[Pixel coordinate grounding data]
○ ○ ○ ○ ○ ○ ○

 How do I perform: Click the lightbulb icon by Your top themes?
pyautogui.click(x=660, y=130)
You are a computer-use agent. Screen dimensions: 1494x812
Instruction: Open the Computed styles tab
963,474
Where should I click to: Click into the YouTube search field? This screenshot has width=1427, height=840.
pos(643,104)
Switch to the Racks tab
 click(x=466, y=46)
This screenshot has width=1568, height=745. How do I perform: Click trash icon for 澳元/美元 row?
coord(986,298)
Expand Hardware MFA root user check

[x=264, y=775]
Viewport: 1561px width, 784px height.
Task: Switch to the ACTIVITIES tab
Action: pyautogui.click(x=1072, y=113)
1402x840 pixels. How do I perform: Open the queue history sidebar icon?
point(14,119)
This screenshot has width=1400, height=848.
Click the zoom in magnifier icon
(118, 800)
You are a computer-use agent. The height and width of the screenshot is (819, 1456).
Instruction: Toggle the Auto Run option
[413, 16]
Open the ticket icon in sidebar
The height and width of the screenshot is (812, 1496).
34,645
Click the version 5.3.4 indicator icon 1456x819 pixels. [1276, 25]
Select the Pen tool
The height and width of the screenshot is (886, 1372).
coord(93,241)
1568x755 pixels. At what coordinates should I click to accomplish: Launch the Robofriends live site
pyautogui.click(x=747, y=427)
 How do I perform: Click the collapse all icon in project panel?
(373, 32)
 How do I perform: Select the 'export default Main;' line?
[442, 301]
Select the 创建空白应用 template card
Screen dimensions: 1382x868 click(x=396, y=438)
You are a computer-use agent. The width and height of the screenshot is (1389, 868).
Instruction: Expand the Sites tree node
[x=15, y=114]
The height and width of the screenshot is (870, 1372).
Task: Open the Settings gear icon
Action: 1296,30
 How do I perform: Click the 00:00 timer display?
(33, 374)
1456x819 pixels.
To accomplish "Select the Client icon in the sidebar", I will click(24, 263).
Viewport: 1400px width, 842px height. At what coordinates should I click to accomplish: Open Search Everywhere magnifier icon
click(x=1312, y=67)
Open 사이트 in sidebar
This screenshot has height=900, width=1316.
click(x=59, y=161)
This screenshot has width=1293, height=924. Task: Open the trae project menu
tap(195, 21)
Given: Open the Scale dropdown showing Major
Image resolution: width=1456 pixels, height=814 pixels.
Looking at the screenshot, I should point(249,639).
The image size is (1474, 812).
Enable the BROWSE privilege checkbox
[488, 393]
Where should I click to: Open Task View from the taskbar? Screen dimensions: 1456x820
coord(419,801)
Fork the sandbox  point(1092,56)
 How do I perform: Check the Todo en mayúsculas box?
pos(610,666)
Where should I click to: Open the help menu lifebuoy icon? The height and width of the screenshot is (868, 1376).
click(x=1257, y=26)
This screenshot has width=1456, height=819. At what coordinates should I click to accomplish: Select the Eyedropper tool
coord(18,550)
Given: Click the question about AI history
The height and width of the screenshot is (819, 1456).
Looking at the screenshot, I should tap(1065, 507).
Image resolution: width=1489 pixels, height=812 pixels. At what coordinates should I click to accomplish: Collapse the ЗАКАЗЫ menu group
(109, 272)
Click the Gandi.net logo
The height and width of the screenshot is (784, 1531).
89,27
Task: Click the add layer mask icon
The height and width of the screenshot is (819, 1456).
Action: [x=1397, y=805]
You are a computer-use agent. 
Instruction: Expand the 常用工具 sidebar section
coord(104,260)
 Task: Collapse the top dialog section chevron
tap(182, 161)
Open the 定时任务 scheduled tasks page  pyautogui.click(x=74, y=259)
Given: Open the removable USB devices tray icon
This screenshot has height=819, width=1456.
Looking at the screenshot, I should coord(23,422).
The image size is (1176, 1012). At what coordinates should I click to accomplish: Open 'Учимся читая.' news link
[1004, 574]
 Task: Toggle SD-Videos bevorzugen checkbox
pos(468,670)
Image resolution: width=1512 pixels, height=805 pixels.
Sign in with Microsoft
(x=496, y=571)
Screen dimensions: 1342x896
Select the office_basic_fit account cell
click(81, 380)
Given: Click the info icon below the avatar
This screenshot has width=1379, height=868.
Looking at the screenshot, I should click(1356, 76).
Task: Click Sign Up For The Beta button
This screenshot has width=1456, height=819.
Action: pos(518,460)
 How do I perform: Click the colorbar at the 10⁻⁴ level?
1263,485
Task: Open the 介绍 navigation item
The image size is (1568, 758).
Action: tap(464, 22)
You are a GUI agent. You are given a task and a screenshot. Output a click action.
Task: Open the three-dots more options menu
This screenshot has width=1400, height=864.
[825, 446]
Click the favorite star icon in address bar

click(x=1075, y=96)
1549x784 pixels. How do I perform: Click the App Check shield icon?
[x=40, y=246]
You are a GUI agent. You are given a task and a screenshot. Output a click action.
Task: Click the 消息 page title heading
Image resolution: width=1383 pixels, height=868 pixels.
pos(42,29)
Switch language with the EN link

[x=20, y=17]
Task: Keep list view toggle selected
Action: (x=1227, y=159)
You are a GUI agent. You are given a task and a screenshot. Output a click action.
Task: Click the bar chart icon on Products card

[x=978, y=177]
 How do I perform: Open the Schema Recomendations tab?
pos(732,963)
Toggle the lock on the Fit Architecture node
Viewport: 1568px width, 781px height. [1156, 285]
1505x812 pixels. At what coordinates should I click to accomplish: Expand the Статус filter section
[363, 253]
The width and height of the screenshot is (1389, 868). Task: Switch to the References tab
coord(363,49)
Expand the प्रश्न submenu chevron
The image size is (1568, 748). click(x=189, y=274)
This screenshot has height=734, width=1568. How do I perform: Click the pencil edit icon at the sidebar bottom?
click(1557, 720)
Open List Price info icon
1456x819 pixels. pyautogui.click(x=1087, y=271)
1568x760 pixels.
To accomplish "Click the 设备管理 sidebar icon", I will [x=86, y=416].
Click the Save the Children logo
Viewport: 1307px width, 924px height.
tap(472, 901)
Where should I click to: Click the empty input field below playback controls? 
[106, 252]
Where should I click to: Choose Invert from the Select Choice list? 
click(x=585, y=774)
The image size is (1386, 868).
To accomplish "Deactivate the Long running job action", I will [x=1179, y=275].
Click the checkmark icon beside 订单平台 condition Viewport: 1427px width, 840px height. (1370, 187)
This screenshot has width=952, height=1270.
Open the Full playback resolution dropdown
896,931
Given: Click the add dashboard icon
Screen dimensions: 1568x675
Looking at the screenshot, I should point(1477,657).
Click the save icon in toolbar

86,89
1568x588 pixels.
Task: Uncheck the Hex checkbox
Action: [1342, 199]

○ ○ ○ ○ ○ ○ ○

▶ **ASSIGNMENT**: Nothing should be left out: repeat all of the data exactly.

▶ **EXERCISE RESULT**:
 How do I perform: Click the lightbulb icon by Your top themes?
pyautogui.click(x=660, y=130)
You are a computer-use agent. Screen dimensions: 1494x812
Instruction: Open the Computed styles tab
963,474
Where should I click to: Click into the YouTube search field? This screenshot has width=1427, height=840.
pos(643,104)
Switch to the Racks tab
 click(x=466, y=46)
This screenshot has width=1568, height=745. How do I perform: Click trash icon for 澳元/美元 row?
coord(986,298)
Expand Hardware MFA root user check

[x=264, y=775]
Viewport: 1561px width, 784px height.
Task: Switch to the ACTIVITIES tab
Action: pyautogui.click(x=1072, y=113)
1402x840 pixels. How do I perform: Open the queue history sidebar icon?
point(14,119)
This screenshot has width=1400, height=848.
Click the zoom in magnifier icon
(118, 800)
You are a computer-use agent. The height and width of the screenshot is (819, 1456).
Instruction: Toggle the Auto Run option
[413, 16]
Open the ticket icon in sidebar
The height and width of the screenshot is (812, 1496).
34,645
Click the version 5.3.4 indicator icon 1456x819 pixels. [1276, 25]
Select the Pen tool
The height and width of the screenshot is (886, 1372).
coord(93,241)
1568x755 pixels. At what coordinates should I click to accomplish: Launch the Robofriends live site
pyautogui.click(x=747, y=427)
 How do I perform: Click the collapse all icon in project panel?
(373, 32)
 How do I perform: Select the 'export default Main;' line?
[442, 301]
Select the 创建空白应用 template card
Screen dimensions: 1382x868 click(x=396, y=438)
You are a computer-use agent. The width and height of the screenshot is (1389, 868).
Instruction: Expand the Sites tree node
[x=15, y=114]
The height and width of the screenshot is (870, 1372).
Task: Open the Settings gear icon
Action: 1296,30
 How do I perform: Click the 00:00 timer display?
(33, 374)
1456x819 pixels.
To accomplish "Select the Client icon in the sidebar", I will click(24, 263).
Viewport: 1400px width, 842px height. At what coordinates should I click to accomplish: Open Search Everywhere magnifier icon
click(x=1312, y=67)
Open 사이트 in sidebar
This screenshot has height=900, width=1316.
click(x=59, y=161)
This screenshot has width=1293, height=924. Task: Open the trae project menu
tap(195, 21)
Given: Open the Scale dropdown showing Major
Image resolution: width=1456 pixels, height=814 pixels.
Looking at the screenshot, I should point(249,639).
The image size is (1474, 812).
Enable the BROWSE privilege checkbox
[488, 393]
Where should I click to: Open Task View from the taskbar? Screen dimensions: 1456x820
coord(419,801)
Fork the sandbox  point(1092,56)
 How do I perform: Check the Todo en mayúsculas box?
pos(610,666)
Where should I click to: Open the help menu lifebuoy icon? The height and width of the screenshot is (868, 1376).
click(x=1257, y=26)
This screenshot has width=1456, height=819. At what coordinates should I click to accomplish: Select the Eyedropper tool
coord(18,550)
Given: Click the question about AI history
The height and width of the screenshot is (819, 1456).
Looking at the screenshot, I should tap(1065, 507).
Image resolution: width=1489 pixels, height=812 pixels. At what coordinates should I click to accomplish: Collapse the ЗАКАЗЫ menu group
(109, 272)
Click the Gandi.net logo
The height and width of the screenshot is (784, 1531).
89,27
Task: Click the add layer mask icon
The height and width of the screenshot is (819, 1456).
Action: [x=1397, y=805]
You are a computer-use agent. 
Instruction: Expand the 常用工具 sidebar section
coord(104,260)
 Task: Collapse the top dialog section chevron
tap(182, 161)
Open the 定时任务 scheduled tasks page  pyautogui.click(x=74, y=259)
Given: Open the removable USB devices tray icon
This screenshot has height=819, width=1456.
Looking at the screenshot, I should coord(23,422).
The image size is (1176, 1012). At what coordinates should I click to accomplish: Open 'Учимся читая.' news link
[1004, 574]
 Task: Toggle SD-Videos bevorzugen checkbox
pos(468,670)
Image resolution: width=1512 pixels, height=805 pixels.
Sign in with Microsoft
(x=496, y=571)
Screen dimensions: 1342x896
Select the office_basic_fit account cell
click(81, 380)
Given: Click the info icon below the avatar
This screenshot has width=1379, height=868.
Looking at the screenshot, I should click(1356, 76).
Task: Click Sign Up For The Beta button
This screenshot has width=1456, height=819.
Action: pos(518,460)
 How do I perform: Click the colorbar at the 10⁻⁴ level?
1263,485
Task: Open the 介绍 navigation item
The image size is (1568, 758).
Action: tap(464, 22)
You are a GUI agent. You are given a task and a screenshot. Output a click action.
Task: Open the three-dots more options menu
This screenshot has width=1400, height=864.
[825, 446]
Click the favorite star icon in address bar

click(x=1075, y=96)
1549x784 pixels. How do I perform: Click the App Check shield icon?
[x=40, y=246]
You are a GUI agent. You are given a task and a screenshot. Output a click action.
Task: Click the 消息 page title heading
Image resolution: width=1383 pixels, height=868 pixels.
pos(42,29)
Switch language with the EN link

[x=20, y=17]
Task: Keep list view toggle selected
Action: (x=1227, y=159)
You are a GUI agent. You are given a task and a screenshot. Output a click action.
Task: Click the bar chart icon on Products card

[x=978, y=177]
 How do I perform: Open the Schema Recomendations tab?
pos(732,963)
Toggle the lock on the Fit Architecture node
Viewport: 1568px width, 781px height. [1156, 285]
1505x812 pixels. At what coordinates should I click to accomplish: Expand the Статус filter section
[363, 253]
The width and height of the screenshot is (1389, 868). Task: Switch to the References tab
coord(363,49)
Expand the प्रश्न submenu chevron
The image size is (1568, 748). click(x=189, y=274)
This screenshot has height=734, width=1568. How do I perform: Click the pencil edit icon at the sidebar bottom?
click(1557, 720)
Open List Price info icon
1456x819 pixels. pyautogui.click(x=1087, y=271)
1568x760 pixels.
To accomplish "Click the 设备管理 sidebar icon", I will [x=86, y=416].
Click the Save the Children logo
Viewport: 1307px width, 924px height.
tap(472, 901)
Where should I click to: Click the empty input field below playback controls? 
[106, 252]
Where should I click to: Choose Invert from the Select Choice list? 
click(x=585, y=774)
The image size is (1386, 868).
To accomplish "Deactivate the Long running job action", I will [x=1179, y=275].
Click the checkmark icon beside 订单平台 condition Viewport: 1427px width, 840px height. (1370, 187)
This screenshot has width=952, height=1270.
Open the Full playback resolution dropdown
896,931
Given: Click the add dashboard icon
Screen dimensions: 1568x675
Looking at the screenshot, I should point(1477,657).
Click the save icon in toolbar

86,89
1568x588 pixels.
Task: Uncheck the Hex checkbox
Action: [1342, 199]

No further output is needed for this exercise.